Sydney Lea, Vermont's Outgoing Poet Laureate, Reflects On His Tenure

April is National Poetry Month, and poetry enthusiasts around Vermont have embraced the occasion with readings and new publications. This April, nominations are open for Vermont's next poet laureate, which gives an appointed poet a chance to spread the word about poetry. 

Vermont's current laureate, Sydney Lea of Newbury, has spent his time promoting the literary form at libraries around the state. He'll retire from the position in a few months, when the next poet laureate takes the helm.

“I’ve really liked it a lot,” says Lea. “You know, traveling to community libraries. Every visit has been a treat and a novelty in some unanticipated way each time, so I’ve really had a good time in this position and hope that I may have carried the torch for poetry a little bit.” Lea says that even though many may view poetry as “nutty and incomprehensible,” he’s tried to wave the banner for another kind of poetry, that of Ellen Bryant Voigt, another former Vermont poet laureate, and B.H. Fairchild. “Poems that people can actually understand and I think be moved by,” explains Lea.

When he started as poet laureate, Lea had a goal to visit all of the libraries in the state. “I fell short of that mission, although I did visit over 100 of them,” says Lea. “A certain number, I suppose, were not interested. But those who were interested always managed to bring reasonable crowds, even in the smallest of towns, and always seemed to have people on hand who were genuinely curious and interested … [Vermont] is a great place with a lot of great people in it.”

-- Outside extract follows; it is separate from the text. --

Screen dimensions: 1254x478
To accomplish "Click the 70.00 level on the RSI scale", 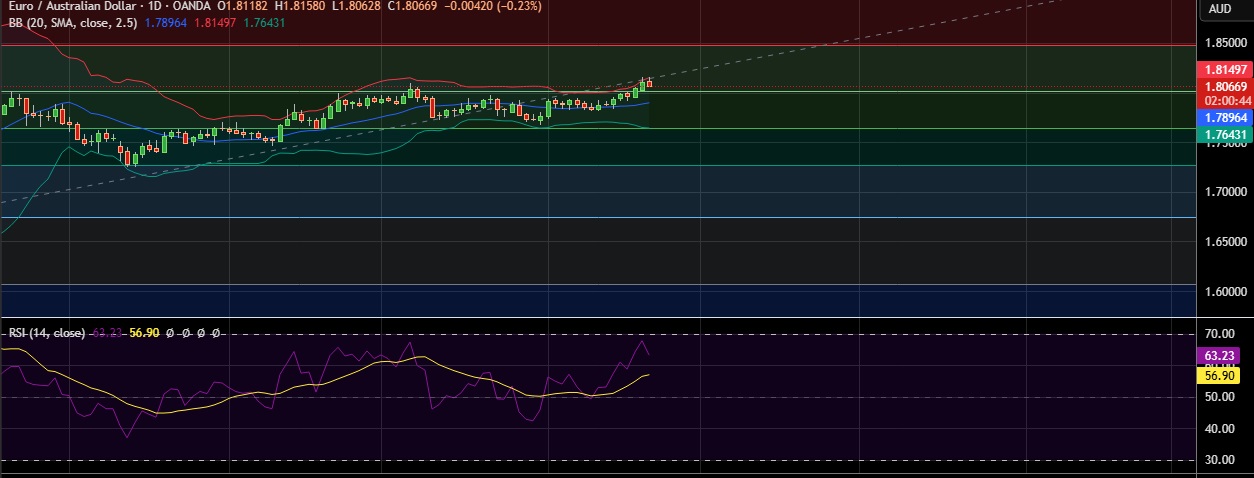I will coord(1219,334).
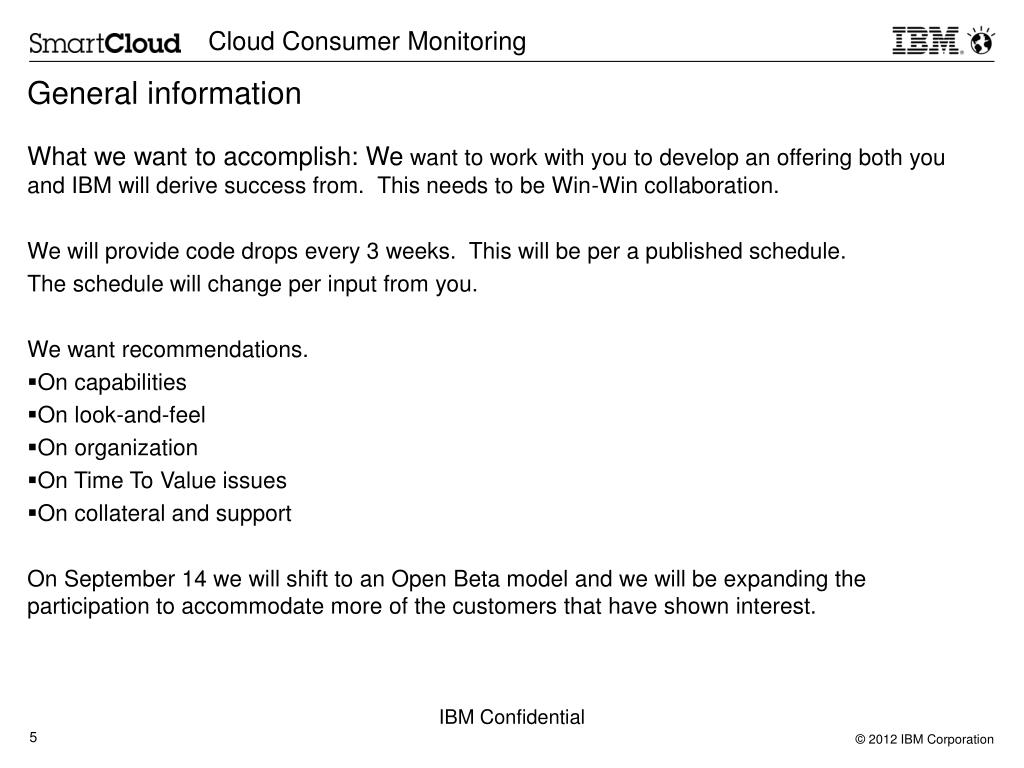Viewport: 1024px width, 768px height.
Task: Click the 2012 IBM Corporation copyright text
Action: [924, 739]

"So many of us are discouraged by the way we're taught poetry. We're only supposed to look at it as a vehicle for deeper meanings ... and that takes a little bit of the play, the artfulness and the mystery out of poetry." - Sydney Lea, Vermont's poet laureate

At his official appearances as poet laureate, Lea says he likes to talk about poetry, read both his own work and the work of others and then speak to what he thinks poetry could accomplish. “Also to de-mystify it a little bit,” he says. “So many of us are discouraged by the way we’re taught poetry. We’re only supposed to look at it as a vehicle for deeper meanings … and that takes a little bit of the play, the artfulness and the mystery out of poetry. I always loved what the great Robert Frost used to say: ‘If you’re looking for a message, call Western Union.’”

Although Lea is a veteran of academia, he thinks the notion that poetry that isn’t difficult has somehow been dumbed-down is “nonsense ... If anybody thinks that Frost was a simple-minded poet, they just haven’t read him very carefully,” he says.

"I keep really being energized by my conversations with the people at the libraries, I find that somehow or another their curiosity and sometimes even their confusion seems oddly generative to me."

In the few months remaining of his time as laureate, Lea says he has five more libraries to visit and will continue writing columns for various publications throughout the state. “I keep really being energized by my conversations with the people at the libraries, I find that somehow or another their curiosity and sometimes even their confusion seems oddly generative to me. It seems to make me want to write more and more accessibly. There is a way in which being poet laureate profoundly affected my life,” he says.

But, Lea adds, his life has also stayed mostly the same. He’s still a poet, a doting parent and now a doting grandparent five times over. “There is always plenty to do and the rest of life goes on,” he says. At 72, Lea has been asked to be on the board to help choose Vermont’s next poet laureate.

Lea’s advice to his successor? “I would hope, not necessarily following in my footsteps with the libraries, that the next poet laureate would seek venues which are not conventional … I hope they will keep that notion alive that to be the state poet means that you’re talking to as wide a sampling of Vermont citizenry as you’re able to manage, whatever your strategy may be,” he says.